Adaptation and change processes and their implications for the state and the health market

The need for healthcare, though the system has been starved by declining public funding, and the need to survive economically in a competitive market have led to creative solutions that combine private and public and the creation of hybrid organisations that provide public medicine but rely on profits from private services. This may lead to waste and duplication, increase private spending on health, and consequently also increase inequality in society (Bin-Nun, 2019; Naamati Schneider, 2013, 2020b). Also, it is not free of internal organisational problems, because the hospitals are forced to function outside their natural field. Thus, their actions are viewed as lacking legitimacy by their employees, the environment, and their competitors. And consequently, hospitals must contend with internal problems, such as a lack of cooperation and difficulty in implementing the required changes (Naamati Schneider, 2013, 2020a).

The outbreak of COVID-19 in Israel in February 2020 exacerbated the chronic crisis threatening the survival of public hospitals and the entire health system. In many ways, the current exacerbation, coupled with the changing ecosystem and the creation of collaborations as part of the system’s survival and adaptation mechanisms, may provide an exceptional opportunity for the creation of synergies based on similar interests between private companies and public hospitals, with the aim of contending with the pandemic and thus finding an ethical justification for such public-private activity.

The solution must be managed by the state and must be backed up with increased budgets and bureaucratic solutions. Such solutions will facilitate public hospital collaborations with commercial companies and will encourage the flow of resources for dealing with changing market conditions and sudden and ongoing crisis situations. These solutions will reflect a national interest that serves all parties: They will contribute to the survival of the public hospitals and will benefit patients with a higher quality of care and service.

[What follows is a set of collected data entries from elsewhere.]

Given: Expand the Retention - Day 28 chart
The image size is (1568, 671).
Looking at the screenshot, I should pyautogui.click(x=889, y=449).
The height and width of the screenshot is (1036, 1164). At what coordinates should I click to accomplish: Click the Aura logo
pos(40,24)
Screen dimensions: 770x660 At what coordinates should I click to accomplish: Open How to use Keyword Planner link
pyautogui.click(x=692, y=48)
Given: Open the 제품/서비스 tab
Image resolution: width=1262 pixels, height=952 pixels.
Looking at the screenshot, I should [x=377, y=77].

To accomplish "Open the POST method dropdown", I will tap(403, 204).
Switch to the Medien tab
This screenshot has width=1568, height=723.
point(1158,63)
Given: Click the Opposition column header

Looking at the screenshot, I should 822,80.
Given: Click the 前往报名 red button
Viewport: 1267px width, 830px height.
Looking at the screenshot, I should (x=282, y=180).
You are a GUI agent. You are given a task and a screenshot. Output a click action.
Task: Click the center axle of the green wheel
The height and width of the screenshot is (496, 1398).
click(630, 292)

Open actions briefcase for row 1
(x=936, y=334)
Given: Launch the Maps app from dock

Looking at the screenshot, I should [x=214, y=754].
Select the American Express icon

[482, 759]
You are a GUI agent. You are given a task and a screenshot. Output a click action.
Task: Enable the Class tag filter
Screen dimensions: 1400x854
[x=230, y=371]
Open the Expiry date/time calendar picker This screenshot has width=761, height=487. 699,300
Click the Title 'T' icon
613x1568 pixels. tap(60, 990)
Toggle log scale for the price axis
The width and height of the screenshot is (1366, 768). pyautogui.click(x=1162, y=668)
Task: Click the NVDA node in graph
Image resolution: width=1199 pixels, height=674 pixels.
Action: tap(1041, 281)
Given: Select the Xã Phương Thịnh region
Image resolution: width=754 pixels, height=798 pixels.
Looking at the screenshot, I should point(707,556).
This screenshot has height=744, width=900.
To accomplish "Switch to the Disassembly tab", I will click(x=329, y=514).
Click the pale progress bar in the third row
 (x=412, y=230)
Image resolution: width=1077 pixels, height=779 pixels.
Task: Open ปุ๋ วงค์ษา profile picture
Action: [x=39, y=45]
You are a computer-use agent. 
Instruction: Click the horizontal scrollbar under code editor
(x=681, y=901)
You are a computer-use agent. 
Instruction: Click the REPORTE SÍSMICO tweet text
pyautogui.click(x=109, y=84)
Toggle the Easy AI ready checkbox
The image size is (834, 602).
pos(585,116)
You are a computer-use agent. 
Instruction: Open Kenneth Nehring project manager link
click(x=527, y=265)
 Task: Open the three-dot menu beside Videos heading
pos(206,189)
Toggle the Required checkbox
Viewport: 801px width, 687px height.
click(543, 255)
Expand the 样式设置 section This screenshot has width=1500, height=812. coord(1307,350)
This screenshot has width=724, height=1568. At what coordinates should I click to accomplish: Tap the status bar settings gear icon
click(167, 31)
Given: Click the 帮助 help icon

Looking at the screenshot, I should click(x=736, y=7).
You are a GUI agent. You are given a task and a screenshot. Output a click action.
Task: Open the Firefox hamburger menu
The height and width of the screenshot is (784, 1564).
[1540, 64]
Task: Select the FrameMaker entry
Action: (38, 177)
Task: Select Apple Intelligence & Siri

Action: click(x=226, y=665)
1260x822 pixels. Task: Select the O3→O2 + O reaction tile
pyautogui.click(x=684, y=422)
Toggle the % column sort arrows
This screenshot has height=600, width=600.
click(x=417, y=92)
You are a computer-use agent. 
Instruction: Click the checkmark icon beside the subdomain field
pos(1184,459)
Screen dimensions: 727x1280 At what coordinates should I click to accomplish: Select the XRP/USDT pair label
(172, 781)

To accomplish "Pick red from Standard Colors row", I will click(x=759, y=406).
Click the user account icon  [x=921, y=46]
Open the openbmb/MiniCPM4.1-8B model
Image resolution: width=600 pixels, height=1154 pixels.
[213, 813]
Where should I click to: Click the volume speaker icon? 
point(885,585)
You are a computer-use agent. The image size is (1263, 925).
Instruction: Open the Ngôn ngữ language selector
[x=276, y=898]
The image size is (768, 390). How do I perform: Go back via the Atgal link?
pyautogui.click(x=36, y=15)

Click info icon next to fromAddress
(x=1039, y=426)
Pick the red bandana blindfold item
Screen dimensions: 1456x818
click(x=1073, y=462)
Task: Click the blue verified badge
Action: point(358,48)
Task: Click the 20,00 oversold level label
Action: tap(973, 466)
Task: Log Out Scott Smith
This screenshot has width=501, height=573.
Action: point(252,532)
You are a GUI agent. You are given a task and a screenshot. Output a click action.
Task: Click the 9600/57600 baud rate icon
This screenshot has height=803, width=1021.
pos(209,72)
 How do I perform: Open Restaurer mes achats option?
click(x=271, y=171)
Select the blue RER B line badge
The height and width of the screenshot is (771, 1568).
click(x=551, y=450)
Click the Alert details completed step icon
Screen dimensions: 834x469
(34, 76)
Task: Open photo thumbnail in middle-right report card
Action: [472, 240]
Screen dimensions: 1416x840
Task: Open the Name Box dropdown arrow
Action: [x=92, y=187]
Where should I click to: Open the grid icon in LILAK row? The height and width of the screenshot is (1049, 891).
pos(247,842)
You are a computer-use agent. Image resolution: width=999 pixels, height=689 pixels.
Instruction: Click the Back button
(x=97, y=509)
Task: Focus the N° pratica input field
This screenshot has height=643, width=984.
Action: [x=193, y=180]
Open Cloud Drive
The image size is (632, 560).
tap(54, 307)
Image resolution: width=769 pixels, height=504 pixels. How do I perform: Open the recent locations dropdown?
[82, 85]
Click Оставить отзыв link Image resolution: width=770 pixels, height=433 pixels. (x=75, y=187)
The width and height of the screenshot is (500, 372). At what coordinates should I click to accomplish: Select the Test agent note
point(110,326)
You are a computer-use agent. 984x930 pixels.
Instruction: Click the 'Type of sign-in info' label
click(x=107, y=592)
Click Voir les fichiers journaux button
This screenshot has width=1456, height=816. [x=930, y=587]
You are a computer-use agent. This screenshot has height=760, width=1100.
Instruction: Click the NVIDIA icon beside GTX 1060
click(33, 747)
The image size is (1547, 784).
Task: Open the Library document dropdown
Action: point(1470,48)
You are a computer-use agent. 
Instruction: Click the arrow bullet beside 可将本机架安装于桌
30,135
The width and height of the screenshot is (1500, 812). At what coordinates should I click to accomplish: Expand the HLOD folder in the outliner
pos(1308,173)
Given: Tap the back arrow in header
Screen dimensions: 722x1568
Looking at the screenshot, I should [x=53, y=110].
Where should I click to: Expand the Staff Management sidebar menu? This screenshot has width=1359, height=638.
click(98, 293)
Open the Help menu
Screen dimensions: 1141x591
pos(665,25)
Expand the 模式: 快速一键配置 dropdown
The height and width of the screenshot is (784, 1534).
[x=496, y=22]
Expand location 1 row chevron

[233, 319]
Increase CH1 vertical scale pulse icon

At the same time, they will contribute to the national economy and the GNP and will benefit the development of the high-tech and biotech industries, while providing means for contending with emergency situations.

Clearly, a strong and stable health system is needed, and processes of change must be enabled in an organised manner through training and the provision of strategic management tools. Solutions to the healthcare system’s chronic crisis must be part of an overall strategy and national plan that will benefit organisations while safeguarding the interests of the state and the entire population.

This chapter, which presents a status report of hospitals, their adaptation to a changing health market, and their coping with chronic and acute crisis situations, is relevant not only to Israel. It can also serve as a case study for examining and understanding the processes, challenges, and difficulties of organisations in similar health frameworks worldwide, thus enabling key processes of planning and evaluation. This will make it possible to find creative solutions that combine private systems with public ones for the good of the nation and its residents. Such solutions will aim to strengthen and stabilize the health system so that it can function rapidly in times of crisis and great uncertainty, like the COVID-19 crisis with which we are now contending.